Sales, customer and operations data can make a night-and-day difference for your business. But with the bevy of analytics tools available, the challenge isn’t analyzing but extracting data.
The most efficient method for extracting data is a process called ETL. Short for “extract, transform, load,” ETL tools pull data from the various platforms you use and prepare it for analysis.
The only alternative to ETL is manual data entry — which can take literal months, even with an enterprise amount of manpower. Save yourself the trouble by getting a grip on the ETL process.
How ETL Tools Work
Knowing how an ETL tool works is part and parcel of understanding its value. Let’s take each term of that acronym in turn:
The first step is getting data out of one program and into another. It’s the part of the process most leaders already know they need, but it’s only useful when paired with the other two.
The data extracted by your ETL tool is raw. Most programs don’t “talk” to each other well, so their data must be converted to a common language before you can work with it.
Finally, your processed data is loaded into your storage vessel of choice. Many people use a data warehouse: a program built specifically for the storing and viewing of processed data. Once there, it’s finally ready to be analyzed.
What You Need to Do
The ETL process seems simple enough, right? Now that you understand it, let’s get your data pipeline flowing:
1. Set Up Triggers
To get your extraction started, you’ll need to set up an automation system. This involves designating triggers for your ETL process.
One trigger might be a sale made on your company website. When a customer checks out, it initiates an action: the purchase data is delivered to your ETL program. Information like the amount spent and the time of purchase are then compiled, converted and piped into your data storage system.
2. Choose a Storage Platform
As mentioned previously, extracted data needs to be stored somewhere. There are a few options to choose from, each with their own strengths and weaknesses:
- Data warehouses are used for storing data from one or multiple sources that has been processed for a specific function.

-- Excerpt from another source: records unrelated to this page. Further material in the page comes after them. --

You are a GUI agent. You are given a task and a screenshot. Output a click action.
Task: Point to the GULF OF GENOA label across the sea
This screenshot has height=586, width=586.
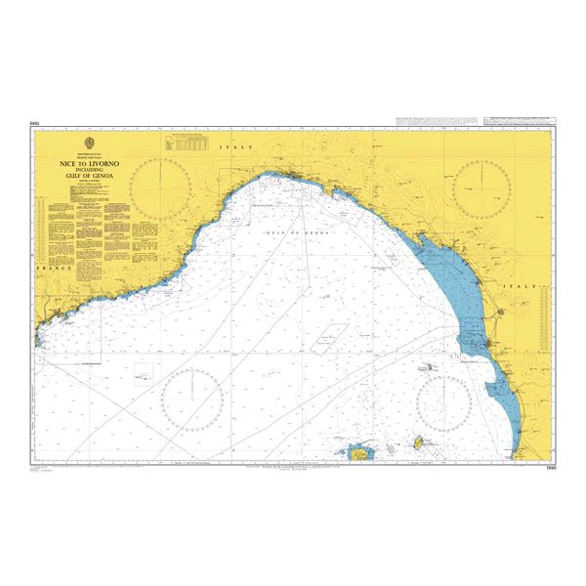(298, 234)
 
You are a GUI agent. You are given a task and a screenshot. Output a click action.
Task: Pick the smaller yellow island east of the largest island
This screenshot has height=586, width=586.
(414, 443)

- Data lakes store raw data that has yet to be manipulated to fit an exact purpose.
- Data marts are similar to warehouses but on a much smaller scale, typically devoted to a single team or department.
- Databases are used to store information from a single source, often to support a system that uses a lot of data.
Data warehouses are the default choice for most big data initiatives, but the other three options have their merits. When in doubt, ask your IT team to weigh in.
3. Audit Your Data
Don’t blindly trust every byte sitting in your data warehouse. Address change. People switch companies. The point is, data gets outdated faster than you might think.
Regularly audit your data, ensuring everything is in place and in the correct context. Without a data audit, you may be getting an incomplete picture. When you work with limited information, you can’t make informed decisions.
Reviewing your data can identify holes in your ETL process or business strategy. You might realize, for instance, that you need to set a trigger on LinkedIn in order to compare candidates who apply there to those who fill out a form on your site.
What if you spot data that isn’t factual, consistent, or within the parameters you meant to set? Sometimes, you can repair it automatically using a data enrichment tool. Other gaps might require some research and manual revision on your part.
The data your business generates is at least as valuable as any physical asset it owns. You wouldn’t let your office or company vehicles fall into disrepair, would you? Don’t let your data collect dust, either.
Use an ETL tool to pull your data and give it a polish. Until then, you won’t be able to unlock all the insights analytics tools love to tout.